# Advice on a 3lb. Brisket



## spencer olsen

I'm fairly new to smoking but so far, I do alright.  I have mastered my pork back ribs and chicken wings and want to move on to brisket.  On Memorial Day, I cooked a 10lb brisket and it didn't turn out well.  I over cooked it, but I pulled it and threw some sauce on it and no one knew the difference.  

Now I am back for round 2.  I have chosen a small 3.2lb cut because it was cheap, already trimmed and I only have 3 kids and my youngest doesn't do beef.  So I have it rubbed, wrapped, and refrigerated for tomorrow.

My equipment is a Brinkmann Electric that I have fitted with a thermometer.  The temp holds steady at about 225-230.

My plan was to cook the brisket bare on the rack for about 4 hours glazing every 45 min to 1 hour with an olive oil/apple juice spritz.  

Since it's small, I know it's going to cook relatively fast.  I have a good thermometer that I can shove into the brisket while it cooks, but I would rather just feel my way through it.

Sound like a good plan or am I missing something?


----------



## fpnmf

Welcome..

This site has tons of info.

I would suggest you spend some time reading all the different forums and the WIKIs.

Then use the handy dandy search tool for specific interests!!

Take the awesome free E-Course!!!

Have a great day!!!

Craig

http://www.smokingmeatforums.com/wiki/about-jeffs-5-day-ecourse
http://www.smokingmeatforums.com/wiki/basic-pulled-pork-smoke
http://www.smokingmeatforums.com/wiki/finishing-sauce-for-pulled-pork-by-soflaquer
http://www.smokingmeatforums.com/wiki/tips-slaughterhouse-recipes-for-poultry
http://www.smokingmeatforums.com/forum/thread/82034/how-to-post-qview-to-smf
http://www.susanminor.org/forums/showthread.php?736-Curing-Salts
http://www.educationbug.org/a/marinate-vs--marinade.html


----------



## alblancher

Spencer,

Sounds like a good plan to me, just remember that placing a time on the brisket is a mistake,  Go by the temperature of the meat.  If the last one you did was dry I would make a point of keeping it well spritzed.  Even better did you consider smoking for an hour or so then foiling with moisture for an hour or so then returning to a hot smoker to crisp it up a bit.  It's such a small brisket I think you need to be careful it doesn't cook to fast and dry out on you.  That's why I am thinking a bit of tin foil will help you out here.   A big ole brisket with a big thick fat cap can kind of self baste but the size you have must have been well trimmed.

★ ★ ★ ★

* REQUIREMENT 1 *
Name every user who posted in the brisket thread.
* REQUIREMENT 2 *
Please copy the brisket thread starting at "I'm fairly new" and ending at "at about 225-230.", swapping "Brinkmann Electric" for "Masterbuilt Electric".
* REQUIREMENT 3 *
Extend the brisket thread with what comes next, beginning right after its last sentence.
The data plays no part in this work.

* GIVEN DATA *
★ ★ ★ ★

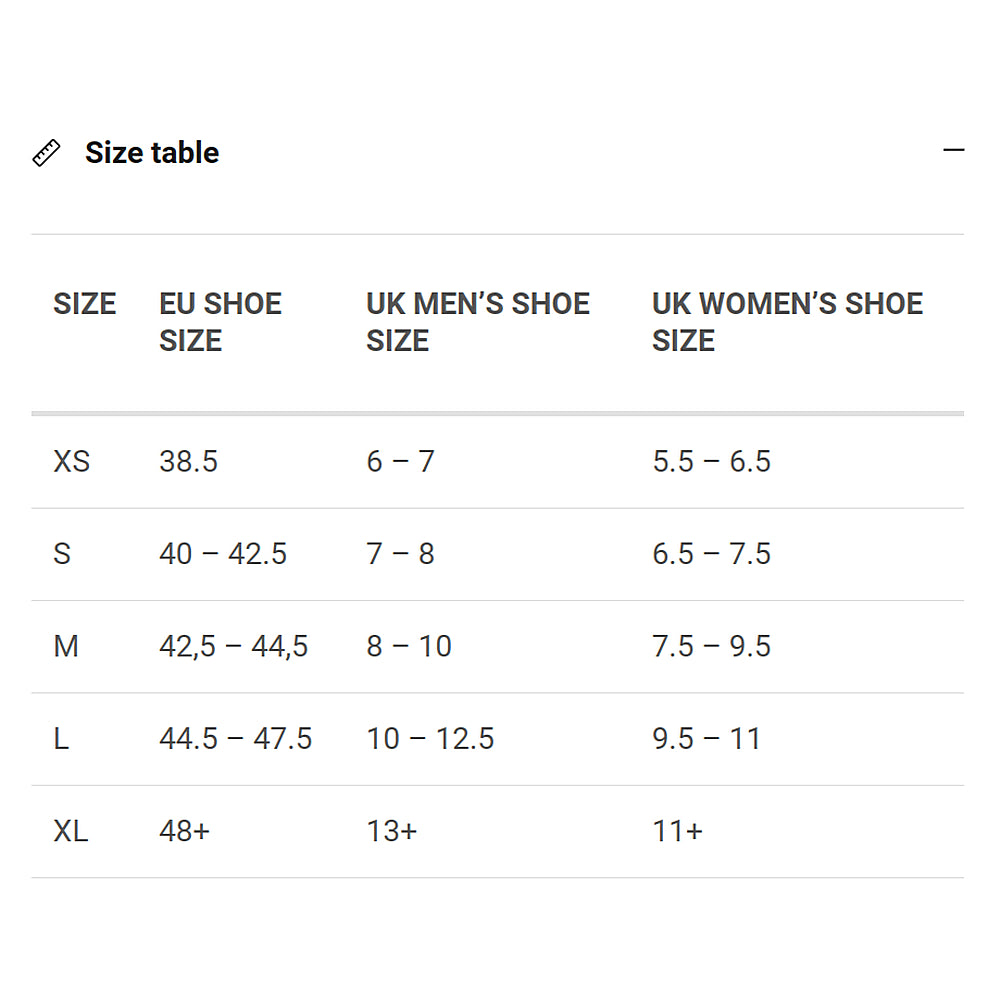Click the EU size 44.5 – 47.5 cell
Image resolution: width=1000 pixels, height=1000 pixels.
tap(235, 739)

★ ★ ★ ★

* WRITTEN RESPONSE 1 *
spencer olsen, fpnmf, alblancher

* WRITTEN RESPONSE 2 *
I'm fairly new to smoking but so far, I do alright.  I have mastered my pork back ribs and chicken wings and want to move on to brisket.  On Memorial Day, I cooked a 10lb brisket and it didn't turn out well.  I over cooked it, but I pulled it and threw some sauce on it and no one knew the difference.  

Now I am back for round 2.  I have chosen a small 3.2lb cut because it was cheap, already trimmed and I only have 3 kids and my youngest doesn't do beef.  So I have it rubbed, wrapped, and refrigerated for tomorrow.

My equipment is a Masterbuilt Electric that I have fitted with a thermometer.  The temp holds steady at about 225-230.

* WRITTEN RESPONSE 3 *
Good luck and post some Q view when you get it finished

Al


----------



## spencer olsen

Thanks for the help...  I will definitely break out the thermometer.  The brisket was well trimmed and I am extra worried about drying it out.  The foil idea sounds great, similar to what I do with my ribs.  I will report with pics tomorrow afternoon and give a full report. 

Thanks again.


----------



## SmokinAl

We'll be waiting!


----------



## meateater

Don't forget the Bear view.


----------



## realtorterry




----------



## spencer olsen

OK...  It's been in the smoker for 3 hours.

First hour, I let it go, then for hour 2 I wrapped it in foil with a little apple juice.  Last hour it is back on the rack and holding steady at 159F.

I'm a little worried that it isn't moving...  should I move it to the oven or am I fine where I am at and over-reacting?


----------



## alblancher

Leave it where it is.  They stall and that is a good thing as long as you have good chamber temps.  You may want to keep mopping it occassionally


----------



## spencer olsen

Thanks.  I started freaking out.  It has stalled, but I keep mopping occasionally.  It's looking good so far, I'm just afraid of drying it out.  I'll keep ya'll posted and pics when done.  Now I'm hungry.


----------



## spencer olsen

Well...

I jumped the gun and pulled it at 175F - The reason I did is because it was getting late and the family needed to feed.  Despite that, it came out surprisingly tender and I am pleased with the result.

Here is the brisket...







The cut...







The Enjoyment...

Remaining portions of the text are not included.